[Stored items]
☆ ☆ ☆ ☆ ☆

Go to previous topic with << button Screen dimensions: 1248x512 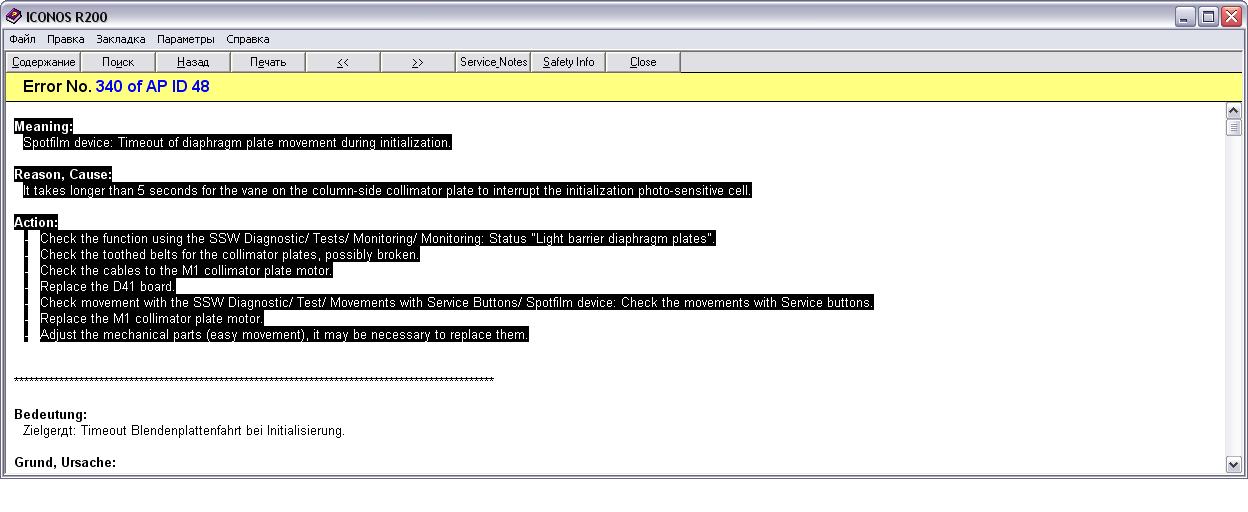tap(343, 62)
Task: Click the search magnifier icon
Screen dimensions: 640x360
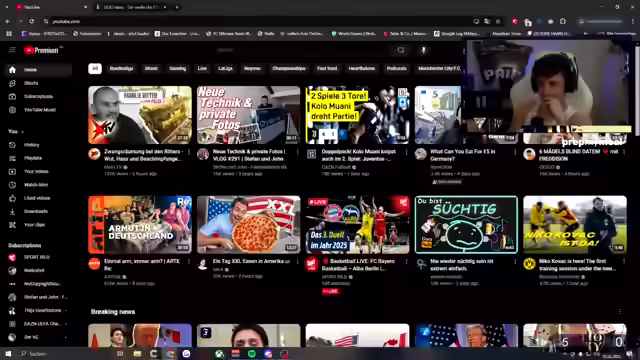Action: pyautogui.click(x=401, y=50)
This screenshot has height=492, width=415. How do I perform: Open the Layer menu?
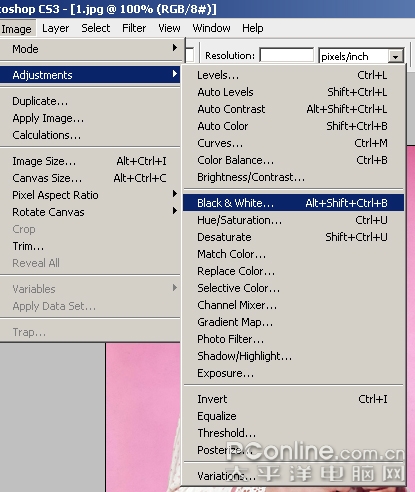55,28
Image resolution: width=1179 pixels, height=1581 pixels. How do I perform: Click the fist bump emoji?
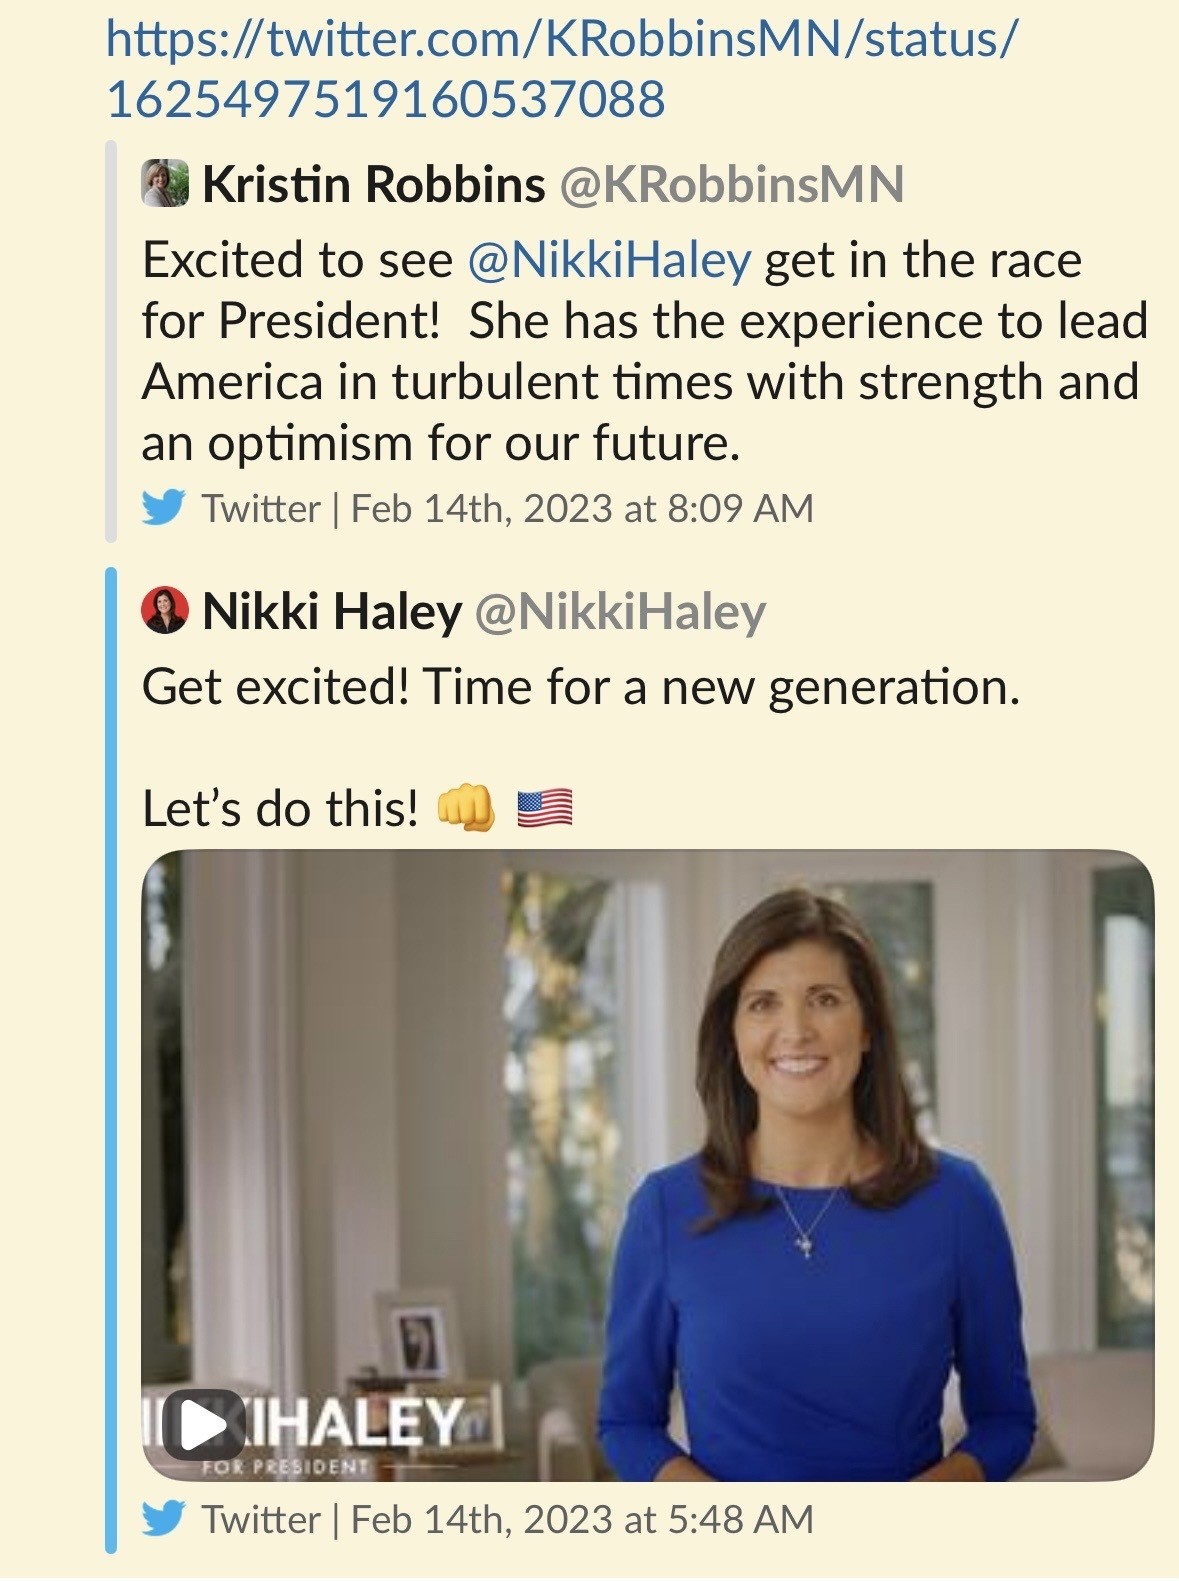point(466,808)
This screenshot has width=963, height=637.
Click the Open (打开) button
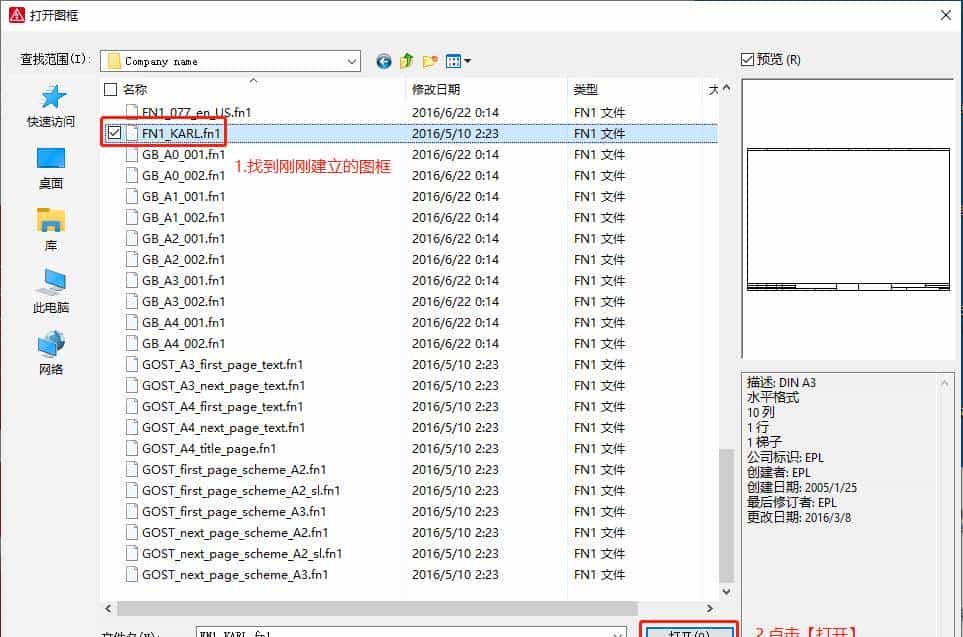tap(688, 631)
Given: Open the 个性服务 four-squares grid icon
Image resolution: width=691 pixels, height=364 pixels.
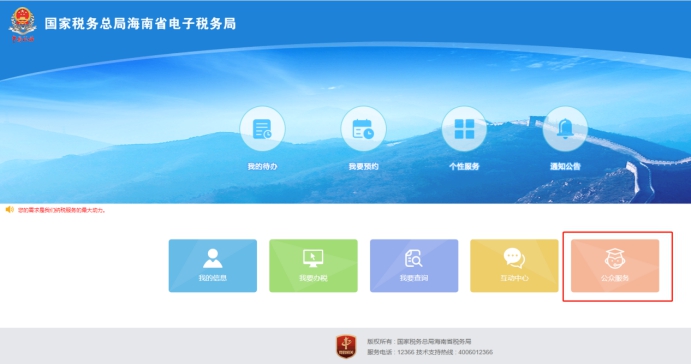Looking at the screenshot, I should (464, 129).
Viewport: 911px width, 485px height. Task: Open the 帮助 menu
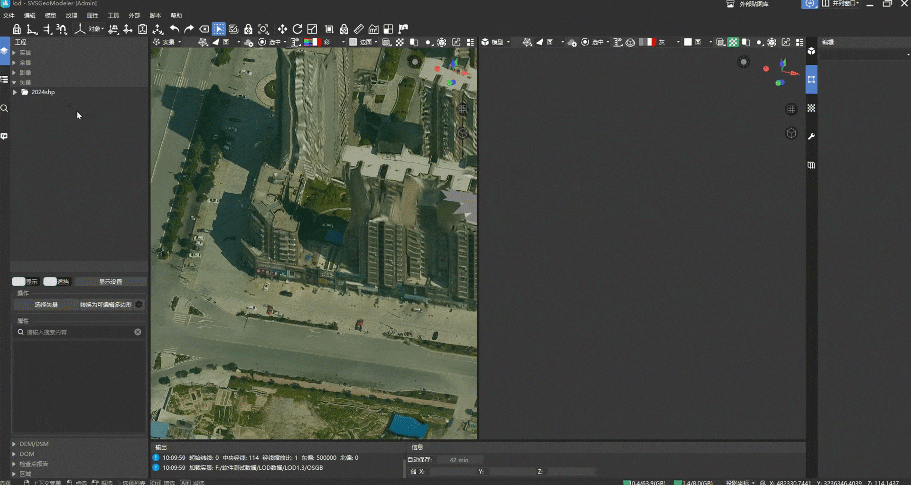176,16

☆ ☆ ☆ ☆ ☆

→ **Task prompt**: The expected output is an exact copy of the lines from the one with "Given: Open the 个性服务 four-squares grid icon" to the final line of the entries above, pictures excepted; please include both ends.

→ **Task result**:
Given: Open the 个性服务 four-squares grid icon
Image resolution: width=691 pixels, height=364 pixels.
Looking at the screenshot, I should (464, 129).
Viewport: 911px width, 485px height. Task: Open the 帮助 menu
176,16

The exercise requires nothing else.